It is not particularly clear is it? I must admit that is my understanding as well

....btw -  like the water can tip


----------



## tony (Jul 7, 2010)

dont forget the toilet paper.
tony


----------



## Basil (Jul 7, 2010)

Gaffa tape as you just never know. If you use hose pipes dont forget different tap adapters.... Level Blocks


----------



## Mudders (Jul 7, 2010)

You definitely need a yellow vest for each person in the van, plus a triangle (or two if you are going to Spain).
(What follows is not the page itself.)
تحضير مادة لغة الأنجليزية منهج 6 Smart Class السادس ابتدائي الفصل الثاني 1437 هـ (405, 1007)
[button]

This is now law in France, and I think you can be fined on the spot if you don't have them.
And the absolute essential, bottle opener.
We leave most of the usual items listed, crockery, gas bottles, everyday items in our van all the time, so it's ready to go, just add wine, food and fuel!


----------



## Belgian (Jul 7, 2010)

***** said:


> Also spare light bulbs if going to mainland Europe


Especially when you go to Scandinavia where you should have lights on in daytime


----------



## UFO (Aug 18, 2010)

The AA website covers what different European countries require (warning triangles, hi-viz vests, etc)

http://www.theaa.com/motoring_advice/touring_tips/compulsory_equipment.pdf

Summarised in a pdf http://www.theaa.com/motoring_advice/touring_tips/compulsory_equipment.pdf


----------



## IJenk52 (Aug 18, 2010)

*equipment list*

I've got a packing list in Excel format if anyone can tell me how to, I'll upload it.


----------